What does that mean? Well, what actually happens is that sample estimates of the autocorrelation function (ACF) \widehat{\rho}(k) from the entire sequences x_1, \ldots, x_T converge to the temporal average of a possibly time-varying correlation structure \rho(k; u), where u = t/T \in [0,1] is time rescaled (from [0, T]) to the unit-interval.

This means that when you fit a model, plot the sample ACF of the residuals and all lags k \geq 1 are below the significance line, this just shows that your model can remove auto-correlation on average, but you still have to check if your data has time varying dynamics.

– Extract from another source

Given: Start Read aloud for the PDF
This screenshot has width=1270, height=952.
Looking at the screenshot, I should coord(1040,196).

Let’s take an example from the paper. Consider the locally-stationary moving-average process of order 1 (LS-MA(1)):

    \[x_{t/T} = \varepsilon_{t/T} + \theta_1(u - 1/T) \varepsilon_{(t-1)/T}, \quad \varepsilon_{t/T} \sim N(0, \sigma(u)^2)\]

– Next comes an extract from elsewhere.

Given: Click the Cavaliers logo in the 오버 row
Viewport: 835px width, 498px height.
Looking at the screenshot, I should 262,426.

and \theta_1(u) has a non-linear time-varying structure over normalized time u = t/T \in [0,1], and \sigma(u)^2 = (1 + \theta_1(u)^2)^{-1} is the inverse of the usual MA(1) variance of a process. This choice of variance ensures that the process x_t has unit variance over time (if you want another variance, just multiply the result with the square root of this target variance).

yy <- lsarma11.sim(n = 1000, theta = c(0.5, -1), sigma = "constant")
layout(matrix(1:2, ncol = 2))

Figure: Simulation of an LS-MA(1) with such a time-varying heta_1(u) that it becomes a spurious white noise process.

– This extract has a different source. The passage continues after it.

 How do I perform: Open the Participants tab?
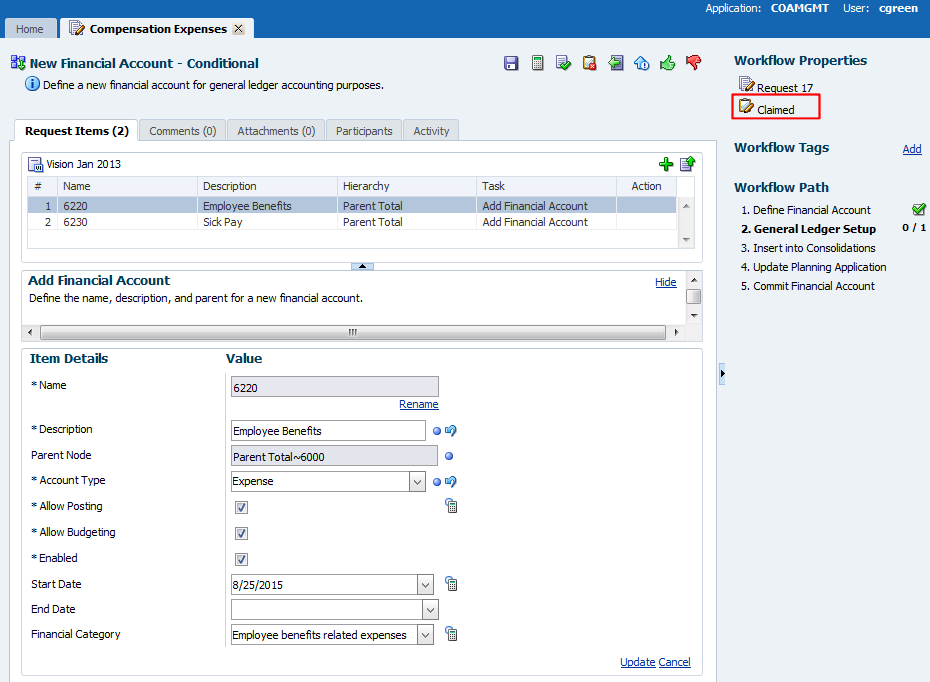[364, 131]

The functional form of \theta(u) was parametrized by (0.5, -1), which means that it is a linear polynomial of u with coefficients

    \[\theta_1(u) = 0.5 - 1 \cdot u\]


Recall that the autocovariance function of an MA(1) process has only a non-zero value for lag k=1 with \gamma(k = 1) = \sigma^2 \theta_1. Now let’s add in the normalized time in again and get \gamma(k, u) = \sigma^2(u) \cdot \theta_1(u).

The important part here is that \sigma^2(u) \theta_1(u) integrates to 0 over time u \in [0, 1]: \int_0^1 \sigma^2(u) \theta_1(u) du = \int_0^1 \theta_1(u) du = 0, where the first equaliy follows since \sigma(u)^2 is an even function (around 0.5) and the second because \theta_1(u) is odd (around 0.5). This means that this particular LS-MA(1) process has an autocovariance function that averages out to 0 for all k > 0. Using the terminology of Goerg (2012) this particular LS-MA(1) process is a spurious white noise process.

Testing for white noise and proposal for a new white noise test

Why does that matter in practice? Well, it is spurious in the sense that the sample autocorrelation function (ACF) \widehat{\rho}(k) tends to the the ACF of white noise, \gamma_{WN}(k) = \mathbf{1}(k = 0), for T \rightarrow \infty. This means for a large enough sample the sample ACF is indistinguishable from white noise. This is bad!! Especially if we use Portmanteau style white noise tests like the Box-Ljung test.

Box.test(yy, lag = 5, type = "Ljung-Box")
##  Box-Ljung test
## data:  yy
## X-squared = 5.5603, df = 5, p-value = 0.3514

Using the popular white noise test we wouldn’t reject white noise (p-value: 0.3513767) – even though we know it is not white noise. This shows you that the Ljung-Box test has very low power against locally stationary alternatives.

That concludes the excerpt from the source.